I don’t like “seasonally adjusted rates of sales”:

If you have been reading my posts for a while you know by now I don’t like “seasonally adjusted” numbers, particularly when artificial stimuli, such as homebuyer tax-credits, can cause an unseasonal spike in sales activity. I much prefer to see the actual numbers and try to garner from them what is going on in the housing market.

The following are the ACTUAL Existing Home sales reported by NAR without any adjustment or fluff:

  • There were 302,000 existing homes sold in February which is a 9.8 percent increase from January’s 275,000 sales and a 7.9 percent increase from February, 2009’s sales of 280,000 units.
  • Below are highlights from each region:
    • Northeast – 52,000 homes sold in February, 2010, an increase of 26.8 percent from January and an increase of 13.0 percent from the year before.
    • Midwest – 68,000 homes sold in February, 2010, an increase of 25.9 percent from January and an increase of 9.7 percent from the year before
    • South – 113,000 homes sold in February, 2010, an increase of 8.7 percent from January and an increase of 7.6 percent from the year before.
    • West – 69,000 homes sold in February, 2010, a decrease of 9.2 percent from January and a increase of 3.0 percent from the year before.

Other highlights of the NAR Report:

  • Median price of homes sold in February in the US was $165,100, about the same as January’s revised median sale price of $164,900 and is 1.8 percent less than the median price from a year ago.
  • Distressed sales accounted for 35 percent of all home sales in February, a decrease of 7.8 percent from January’s rate of 38 percent.
  • First-Time homebuyers accounted for 42 percent of the home sales in February, up from 40 percent in January.
  • Investors were the buyers of 19 percent of the homes in February, up from 17 percent in January.
  • Repeat home buyers were responsible for approximately 39 percent of February’s sales down from January’s 43 pecent..
  • Total housing inventory at the end of February was 3,589,000 homes for a 8.6 month supply, an increase of 10.3 percent from last months 7.8 month supply.

My Take On the Numbers:

I’m somewhat encouraged by this report and think that it supports my theory that the housing market, at least in many areas of the country, is toying with the “bottom”. I think we are going to see the market fluctuate “near the bottom” for some time and then we will see a recovery that I think will take some time to mature.

What to look out for:

  • Interest rates – Rates ALWAYS have an affect on the housing market…presently we have near record-low rates, however the Fed Reserve is indicating they will stop purchasing mortgage-backed securities in the next few days and industry experts feel this will lead to higher interest rates.
  • Tax Credits– By all indications the homebuyer tax credits have played a role in getting buyers to pull the trigger and has contributed to home sales.
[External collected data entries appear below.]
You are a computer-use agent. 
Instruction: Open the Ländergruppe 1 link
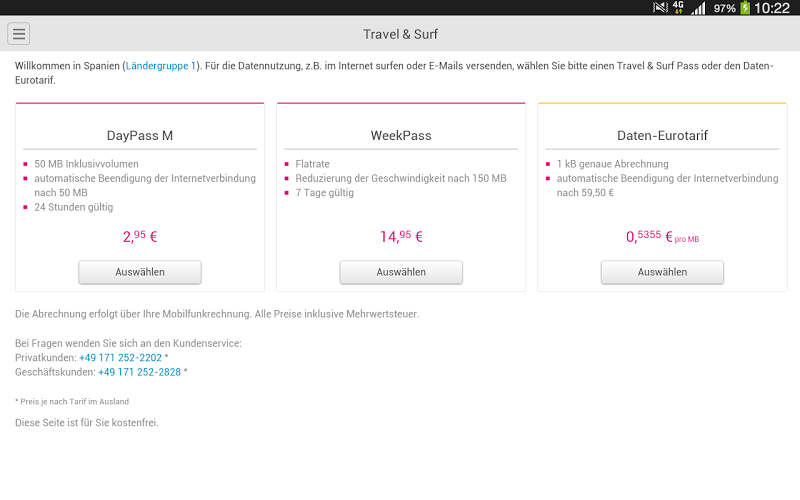coord(161,66)
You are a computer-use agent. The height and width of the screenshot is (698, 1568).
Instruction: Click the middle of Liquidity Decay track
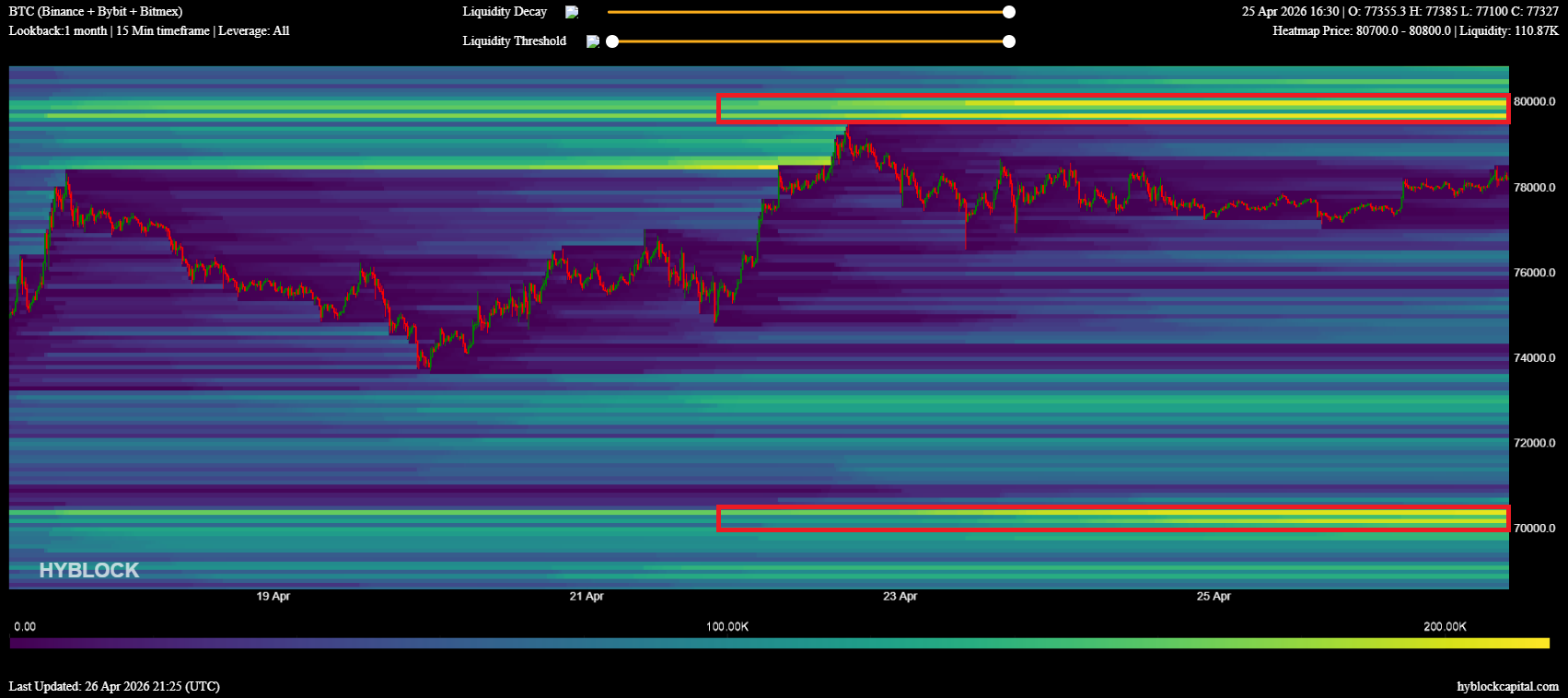pos(808,12)
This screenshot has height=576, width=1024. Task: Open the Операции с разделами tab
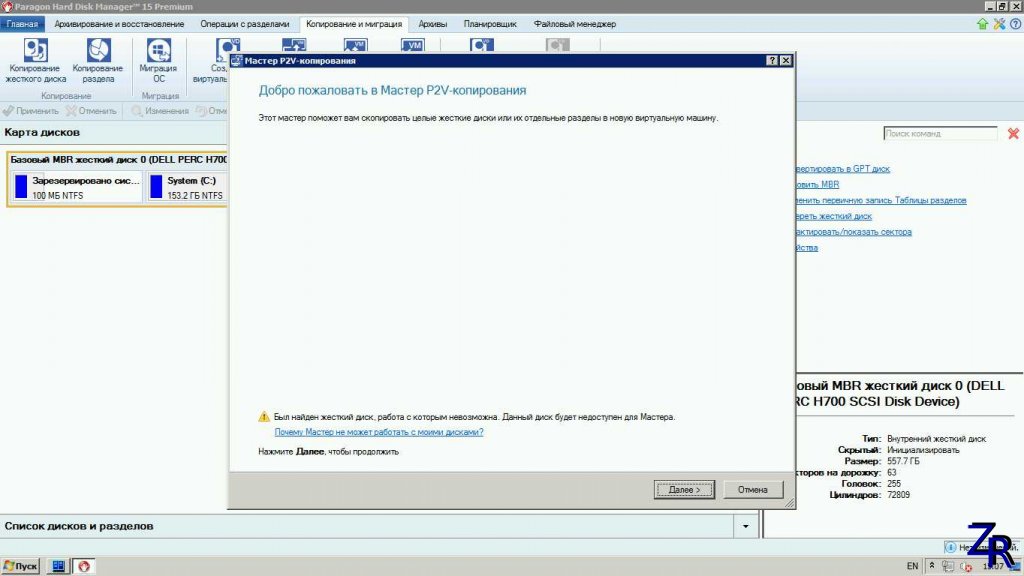click(x=245, y=23)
The credits come to an end April 30th, unless extended by Congress which I feel is doubtful, and then we will see what happens to the market afterward. First-time buyers, the biggest benificiaries of the credit, make up 40 percent of the sales currently, so they are s significant component.
  • Foreclosures – Foreclosures, REO’s and short-sales all put negative pressure on the housing market in terms of home prices and there is no end in site.
  • Underwater Borrower Sentiment– There are a record number of people “underwater” on their homes (owe more than their homes are worth) but, according to Robert Shiller, a noted economist, 80 percent of those borrowers still feel like they should continue to pay their mortgages and stick it out. According to a recent report by First Amercian CoreLogic, this sentiment changes dramatically once homeowners exceed 25 percent negative equity or exceed $70,000 in negative equity…according to the same report the average negative equity for underwater borrowers at the end of 2009 was $70,700. The number of underwater homeowners was 11.3 million at the end of 2009; if the sentiment of these homeowners change and they start walking away from their homes, look out housing market!